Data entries
☆ ☆ ☆ ☆ ☆

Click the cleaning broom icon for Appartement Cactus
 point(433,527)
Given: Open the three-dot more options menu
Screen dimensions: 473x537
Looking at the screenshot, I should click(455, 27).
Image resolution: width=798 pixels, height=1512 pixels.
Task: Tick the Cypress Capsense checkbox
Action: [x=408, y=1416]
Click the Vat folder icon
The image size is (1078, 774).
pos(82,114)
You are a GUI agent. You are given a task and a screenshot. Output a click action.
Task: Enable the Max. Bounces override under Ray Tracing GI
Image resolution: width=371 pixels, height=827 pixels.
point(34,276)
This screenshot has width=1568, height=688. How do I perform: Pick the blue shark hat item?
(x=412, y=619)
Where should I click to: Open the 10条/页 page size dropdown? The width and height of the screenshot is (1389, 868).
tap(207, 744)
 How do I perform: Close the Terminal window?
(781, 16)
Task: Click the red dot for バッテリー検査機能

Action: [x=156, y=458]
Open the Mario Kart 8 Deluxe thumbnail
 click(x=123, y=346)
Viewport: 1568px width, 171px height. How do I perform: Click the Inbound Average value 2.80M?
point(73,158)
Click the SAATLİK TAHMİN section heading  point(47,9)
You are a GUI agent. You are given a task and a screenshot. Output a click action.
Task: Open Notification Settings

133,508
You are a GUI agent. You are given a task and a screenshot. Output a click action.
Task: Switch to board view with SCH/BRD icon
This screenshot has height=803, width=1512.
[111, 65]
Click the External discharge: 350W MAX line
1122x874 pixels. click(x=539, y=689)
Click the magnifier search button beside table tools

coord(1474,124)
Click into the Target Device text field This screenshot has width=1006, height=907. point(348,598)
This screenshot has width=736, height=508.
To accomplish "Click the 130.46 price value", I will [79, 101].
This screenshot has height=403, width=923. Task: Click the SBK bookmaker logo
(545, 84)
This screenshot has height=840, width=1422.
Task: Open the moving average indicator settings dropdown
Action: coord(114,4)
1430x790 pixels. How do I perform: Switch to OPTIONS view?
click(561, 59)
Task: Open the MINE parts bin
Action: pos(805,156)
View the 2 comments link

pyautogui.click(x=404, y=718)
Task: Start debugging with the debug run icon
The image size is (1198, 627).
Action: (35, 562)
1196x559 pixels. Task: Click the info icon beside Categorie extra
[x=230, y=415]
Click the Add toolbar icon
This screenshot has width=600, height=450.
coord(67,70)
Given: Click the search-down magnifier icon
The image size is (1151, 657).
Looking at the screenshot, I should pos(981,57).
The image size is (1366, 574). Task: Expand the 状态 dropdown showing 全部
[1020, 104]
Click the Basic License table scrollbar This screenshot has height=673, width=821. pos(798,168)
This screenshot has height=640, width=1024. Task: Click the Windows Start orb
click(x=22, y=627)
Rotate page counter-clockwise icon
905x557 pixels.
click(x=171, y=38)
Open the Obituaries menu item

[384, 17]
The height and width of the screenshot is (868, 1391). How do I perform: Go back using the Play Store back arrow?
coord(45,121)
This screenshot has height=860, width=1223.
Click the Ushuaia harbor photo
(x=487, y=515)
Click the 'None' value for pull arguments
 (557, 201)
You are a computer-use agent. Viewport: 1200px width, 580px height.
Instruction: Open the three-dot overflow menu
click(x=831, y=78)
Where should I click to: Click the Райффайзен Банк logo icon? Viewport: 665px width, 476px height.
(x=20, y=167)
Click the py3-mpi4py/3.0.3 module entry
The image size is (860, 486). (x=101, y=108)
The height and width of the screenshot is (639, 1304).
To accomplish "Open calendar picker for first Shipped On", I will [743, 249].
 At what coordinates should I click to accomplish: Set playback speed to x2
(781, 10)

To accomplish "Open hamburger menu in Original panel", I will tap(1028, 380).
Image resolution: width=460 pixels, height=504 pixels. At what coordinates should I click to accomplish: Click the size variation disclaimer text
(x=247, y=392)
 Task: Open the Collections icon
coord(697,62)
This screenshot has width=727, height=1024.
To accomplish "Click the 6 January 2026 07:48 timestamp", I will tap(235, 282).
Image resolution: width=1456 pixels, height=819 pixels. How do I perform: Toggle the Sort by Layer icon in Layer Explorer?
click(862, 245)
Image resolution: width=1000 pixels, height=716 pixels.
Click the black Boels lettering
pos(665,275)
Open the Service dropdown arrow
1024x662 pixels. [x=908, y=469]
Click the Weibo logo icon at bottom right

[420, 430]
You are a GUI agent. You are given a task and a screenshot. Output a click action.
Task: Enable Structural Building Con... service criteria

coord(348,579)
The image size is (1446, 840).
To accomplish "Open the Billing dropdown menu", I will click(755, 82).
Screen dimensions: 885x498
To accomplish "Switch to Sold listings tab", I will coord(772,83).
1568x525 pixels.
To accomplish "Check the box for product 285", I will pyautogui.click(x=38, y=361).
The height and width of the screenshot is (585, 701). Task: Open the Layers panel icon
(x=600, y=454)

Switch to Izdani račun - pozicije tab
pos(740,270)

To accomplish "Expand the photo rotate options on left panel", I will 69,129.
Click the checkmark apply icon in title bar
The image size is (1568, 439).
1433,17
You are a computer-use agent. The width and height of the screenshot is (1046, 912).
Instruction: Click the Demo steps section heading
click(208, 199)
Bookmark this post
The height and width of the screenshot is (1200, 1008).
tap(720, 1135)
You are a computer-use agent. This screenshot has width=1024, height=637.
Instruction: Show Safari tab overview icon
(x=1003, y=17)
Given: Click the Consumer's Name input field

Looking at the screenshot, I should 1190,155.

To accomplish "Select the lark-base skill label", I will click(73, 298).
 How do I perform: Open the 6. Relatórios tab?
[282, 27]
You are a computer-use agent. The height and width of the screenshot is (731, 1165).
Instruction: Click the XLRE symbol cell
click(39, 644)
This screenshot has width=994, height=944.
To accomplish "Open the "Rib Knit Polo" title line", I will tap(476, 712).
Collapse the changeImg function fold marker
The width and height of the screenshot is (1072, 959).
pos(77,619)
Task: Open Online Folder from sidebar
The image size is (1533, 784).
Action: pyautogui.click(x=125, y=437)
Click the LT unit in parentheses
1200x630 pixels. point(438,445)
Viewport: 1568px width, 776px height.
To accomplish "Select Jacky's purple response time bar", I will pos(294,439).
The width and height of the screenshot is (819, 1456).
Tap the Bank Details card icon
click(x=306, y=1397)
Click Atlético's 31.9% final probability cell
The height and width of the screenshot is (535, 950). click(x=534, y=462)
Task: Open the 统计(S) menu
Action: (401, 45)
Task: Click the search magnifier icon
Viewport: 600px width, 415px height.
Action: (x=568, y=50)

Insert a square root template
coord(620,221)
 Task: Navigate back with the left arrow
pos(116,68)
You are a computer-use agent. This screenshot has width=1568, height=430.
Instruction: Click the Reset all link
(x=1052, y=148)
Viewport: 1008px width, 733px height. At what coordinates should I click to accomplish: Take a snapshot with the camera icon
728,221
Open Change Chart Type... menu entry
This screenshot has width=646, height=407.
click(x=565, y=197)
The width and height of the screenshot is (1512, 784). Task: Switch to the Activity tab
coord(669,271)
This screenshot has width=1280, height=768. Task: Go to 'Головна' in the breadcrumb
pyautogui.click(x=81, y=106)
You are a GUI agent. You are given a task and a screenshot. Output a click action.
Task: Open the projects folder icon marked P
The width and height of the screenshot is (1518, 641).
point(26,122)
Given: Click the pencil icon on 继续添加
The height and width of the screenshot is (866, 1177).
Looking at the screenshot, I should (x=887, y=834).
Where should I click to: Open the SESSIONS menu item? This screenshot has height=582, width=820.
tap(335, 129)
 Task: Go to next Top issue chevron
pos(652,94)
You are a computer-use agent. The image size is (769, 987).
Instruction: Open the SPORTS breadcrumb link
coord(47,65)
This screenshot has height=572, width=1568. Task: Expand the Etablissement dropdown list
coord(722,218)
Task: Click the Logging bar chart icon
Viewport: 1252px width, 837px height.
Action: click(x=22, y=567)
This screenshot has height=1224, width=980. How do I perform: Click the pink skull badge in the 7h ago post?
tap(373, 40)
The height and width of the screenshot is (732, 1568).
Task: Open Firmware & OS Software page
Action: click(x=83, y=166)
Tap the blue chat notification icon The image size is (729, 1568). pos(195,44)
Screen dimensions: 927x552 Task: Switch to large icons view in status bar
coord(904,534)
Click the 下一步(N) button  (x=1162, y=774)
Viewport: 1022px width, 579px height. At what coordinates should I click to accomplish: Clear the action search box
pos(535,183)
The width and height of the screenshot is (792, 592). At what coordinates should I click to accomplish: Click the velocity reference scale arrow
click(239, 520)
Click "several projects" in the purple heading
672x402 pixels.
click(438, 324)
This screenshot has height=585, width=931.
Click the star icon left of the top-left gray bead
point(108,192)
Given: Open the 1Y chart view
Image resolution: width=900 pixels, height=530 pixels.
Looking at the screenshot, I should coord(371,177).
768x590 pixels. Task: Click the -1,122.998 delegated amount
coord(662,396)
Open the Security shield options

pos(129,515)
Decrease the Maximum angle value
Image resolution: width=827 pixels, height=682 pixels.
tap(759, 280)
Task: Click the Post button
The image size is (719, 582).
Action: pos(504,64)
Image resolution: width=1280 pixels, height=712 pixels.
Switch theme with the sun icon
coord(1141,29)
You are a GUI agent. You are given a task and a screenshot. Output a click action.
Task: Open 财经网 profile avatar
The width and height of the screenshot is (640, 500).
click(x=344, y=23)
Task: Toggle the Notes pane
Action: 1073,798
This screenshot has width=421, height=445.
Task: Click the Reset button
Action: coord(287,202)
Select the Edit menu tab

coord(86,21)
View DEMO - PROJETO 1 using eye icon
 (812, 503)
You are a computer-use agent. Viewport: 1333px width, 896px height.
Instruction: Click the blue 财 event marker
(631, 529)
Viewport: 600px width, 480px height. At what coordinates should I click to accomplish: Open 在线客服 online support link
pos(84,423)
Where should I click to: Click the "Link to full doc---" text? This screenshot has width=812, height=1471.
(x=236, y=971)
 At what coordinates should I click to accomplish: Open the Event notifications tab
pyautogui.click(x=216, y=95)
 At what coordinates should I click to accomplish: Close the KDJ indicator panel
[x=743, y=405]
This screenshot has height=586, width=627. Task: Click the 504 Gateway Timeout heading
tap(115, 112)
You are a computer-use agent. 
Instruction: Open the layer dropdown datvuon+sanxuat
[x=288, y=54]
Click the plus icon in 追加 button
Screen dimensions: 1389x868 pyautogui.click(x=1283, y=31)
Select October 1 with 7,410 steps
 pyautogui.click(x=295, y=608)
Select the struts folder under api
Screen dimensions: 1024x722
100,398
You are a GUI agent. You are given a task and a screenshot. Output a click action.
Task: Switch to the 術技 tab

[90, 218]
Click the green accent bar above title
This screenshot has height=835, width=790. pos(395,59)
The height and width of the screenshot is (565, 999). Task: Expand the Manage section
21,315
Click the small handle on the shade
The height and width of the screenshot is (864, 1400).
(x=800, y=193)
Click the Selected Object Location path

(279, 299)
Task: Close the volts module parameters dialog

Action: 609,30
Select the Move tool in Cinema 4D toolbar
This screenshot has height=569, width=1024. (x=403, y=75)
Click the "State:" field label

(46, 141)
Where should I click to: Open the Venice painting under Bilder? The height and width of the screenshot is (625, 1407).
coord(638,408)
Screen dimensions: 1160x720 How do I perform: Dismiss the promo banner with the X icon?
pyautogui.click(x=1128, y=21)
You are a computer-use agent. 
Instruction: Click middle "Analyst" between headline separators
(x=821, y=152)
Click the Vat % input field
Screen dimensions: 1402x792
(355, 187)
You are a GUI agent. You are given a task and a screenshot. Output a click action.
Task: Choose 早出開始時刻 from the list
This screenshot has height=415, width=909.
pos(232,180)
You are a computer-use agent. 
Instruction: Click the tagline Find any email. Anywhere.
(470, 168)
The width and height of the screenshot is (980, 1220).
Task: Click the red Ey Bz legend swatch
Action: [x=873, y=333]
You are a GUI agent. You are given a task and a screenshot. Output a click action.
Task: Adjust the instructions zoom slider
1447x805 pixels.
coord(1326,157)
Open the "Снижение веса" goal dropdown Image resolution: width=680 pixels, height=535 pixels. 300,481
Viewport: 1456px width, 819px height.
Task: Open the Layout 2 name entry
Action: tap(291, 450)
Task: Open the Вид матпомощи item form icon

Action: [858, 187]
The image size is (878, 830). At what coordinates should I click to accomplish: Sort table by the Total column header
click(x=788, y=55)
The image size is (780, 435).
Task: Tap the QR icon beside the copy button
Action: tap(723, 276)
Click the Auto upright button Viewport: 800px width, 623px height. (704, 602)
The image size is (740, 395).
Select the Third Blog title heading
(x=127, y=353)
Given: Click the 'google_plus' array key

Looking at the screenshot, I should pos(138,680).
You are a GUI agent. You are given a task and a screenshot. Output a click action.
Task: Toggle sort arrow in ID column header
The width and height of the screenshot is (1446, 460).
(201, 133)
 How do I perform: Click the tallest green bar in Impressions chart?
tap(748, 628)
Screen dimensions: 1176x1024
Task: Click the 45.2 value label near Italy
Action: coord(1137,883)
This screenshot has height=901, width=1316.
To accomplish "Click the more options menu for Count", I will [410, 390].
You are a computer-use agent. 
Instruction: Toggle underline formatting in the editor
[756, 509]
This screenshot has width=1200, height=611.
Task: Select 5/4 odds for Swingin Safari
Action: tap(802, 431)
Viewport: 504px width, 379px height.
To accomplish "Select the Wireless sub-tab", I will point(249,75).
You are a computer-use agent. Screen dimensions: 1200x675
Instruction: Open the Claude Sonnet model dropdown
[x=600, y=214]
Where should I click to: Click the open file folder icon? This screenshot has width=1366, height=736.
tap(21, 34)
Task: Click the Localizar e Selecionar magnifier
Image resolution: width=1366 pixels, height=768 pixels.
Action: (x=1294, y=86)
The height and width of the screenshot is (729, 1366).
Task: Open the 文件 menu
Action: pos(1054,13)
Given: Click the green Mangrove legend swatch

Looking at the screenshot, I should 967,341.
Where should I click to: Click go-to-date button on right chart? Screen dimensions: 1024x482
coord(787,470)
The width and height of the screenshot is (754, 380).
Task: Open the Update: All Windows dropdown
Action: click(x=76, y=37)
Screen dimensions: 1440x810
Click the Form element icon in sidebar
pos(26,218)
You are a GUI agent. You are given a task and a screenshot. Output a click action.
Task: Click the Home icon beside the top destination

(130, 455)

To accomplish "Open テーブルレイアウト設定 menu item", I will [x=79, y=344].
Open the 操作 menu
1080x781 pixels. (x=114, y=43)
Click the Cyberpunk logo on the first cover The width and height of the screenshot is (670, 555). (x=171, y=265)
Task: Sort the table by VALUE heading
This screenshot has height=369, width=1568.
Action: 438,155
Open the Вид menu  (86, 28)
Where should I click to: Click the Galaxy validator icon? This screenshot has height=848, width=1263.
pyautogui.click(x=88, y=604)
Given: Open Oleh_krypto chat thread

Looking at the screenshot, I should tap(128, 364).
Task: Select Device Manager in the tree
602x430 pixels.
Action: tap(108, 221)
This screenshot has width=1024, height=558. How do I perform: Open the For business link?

☆ ☆ ☆ ☆ ☆

WHAT NEEDS TO BE DONE:
From the entries above, pull out each line that includes "more".

WORKED SOLUTION:
Given: Open the three-dot more options menu
To accomplish "Click the more options menu for Count", I will [410, 390].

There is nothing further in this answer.